Gallimard / Série Noire - Février 2008
Tags : Roman noir Serial Killer Vengeance Flic France Années 2000 Plus de 400 pages
Publié le : 29 août 2008
Ce Versus tant vanté par les critiques m’inspirait méfiance, la lecture a confirmé cette impression.
Premier élément vanté : le style, qui m’a paru bien artificiel. Ne reprochons pas à Chainas les envolées qui l’ont comparé à Céline ou Dantec, mais plutôt son utilisation non maîtrisée des phrases courtes ou des répétitions de vocabulaire pour marteler une ambiance. Un peu à l’image de son utilisation fluctuante de l’absence de négation :
Mais il n’eut pas le temps de parler. (...) les techniciens savaient plus s’ils devaient commencer à quadriller le secteur ou non (...) Ce ne fut qu’une fois (...)
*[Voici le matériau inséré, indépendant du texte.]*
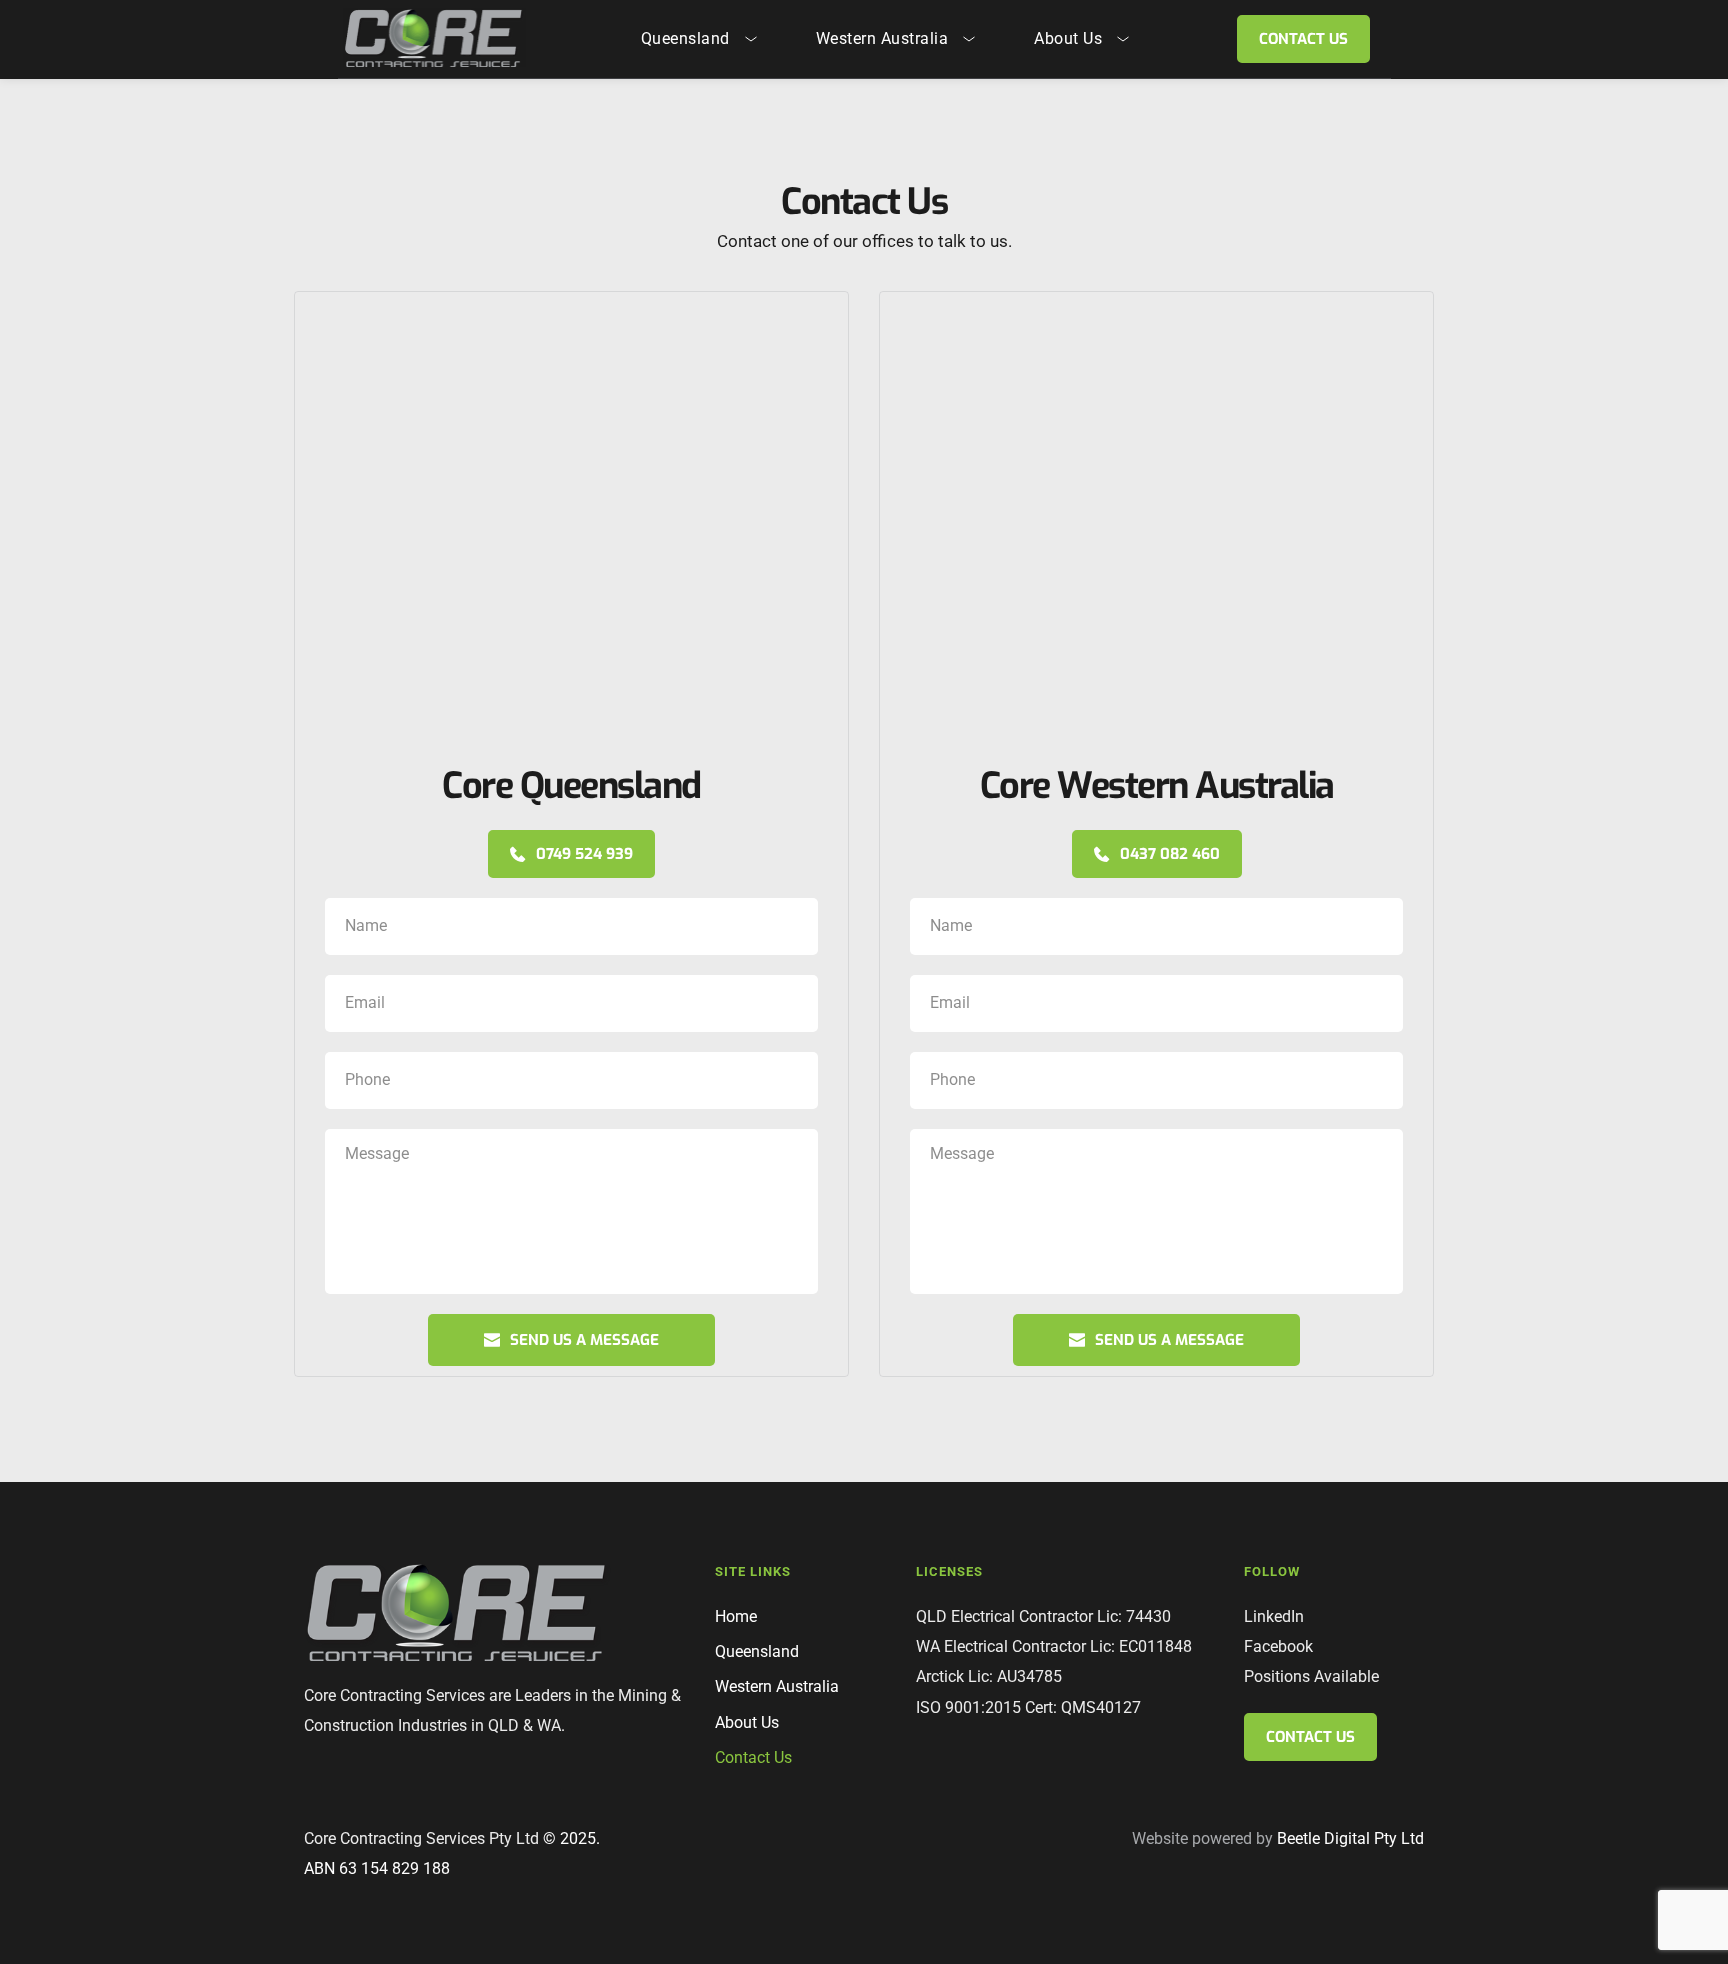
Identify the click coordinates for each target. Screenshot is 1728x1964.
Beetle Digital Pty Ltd (1350, 1838)
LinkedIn (1274, 1616)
De la même manière, les métaphores sont un peu usées :
trembler comme une grand-mère atteinte de Parkinson
et certains paragraphes reprennent six fois en dix lignes le verbe être, avec pour conséquence d’appauvrir considérablement le texte.
Deuxième éloge entendu : la noirceur. J’aime bien les romans noirs, les histoires de tueur, David Goodis, Robin Cook. Il y a de la finesse chez ces auteurs. Dans Versus, on sent la volonté de marquer le lecteur. D’abord par un portrait à coup de truelle du personnage principal, le flic Nazutti, la légende du commissariat. Les cinquante premières pages du livre vous expliquent bien à quel point il est dur, haineux envers tout le genre humain : femmes, pédés, syndicalistes, Noirs, Arabes, touristes, hommes de pouvoir... Tout le monde représente pour lui une déviance, et lui seul est garant d’une société à préserver. Un peu lourd, à grands coups de « putain » parce que forcément ce genre de flic, ça jure. Pas de surprise. Nazutti est outrancier dans l’incarnation d’un concentré de mauvais flic mais super justicier. On a envie de lui demander à quoi bon sauver les gens puisque les victimes rentrent certainement dans une des catégories qu’il déteste. Au nom d’un principe malgré tout ?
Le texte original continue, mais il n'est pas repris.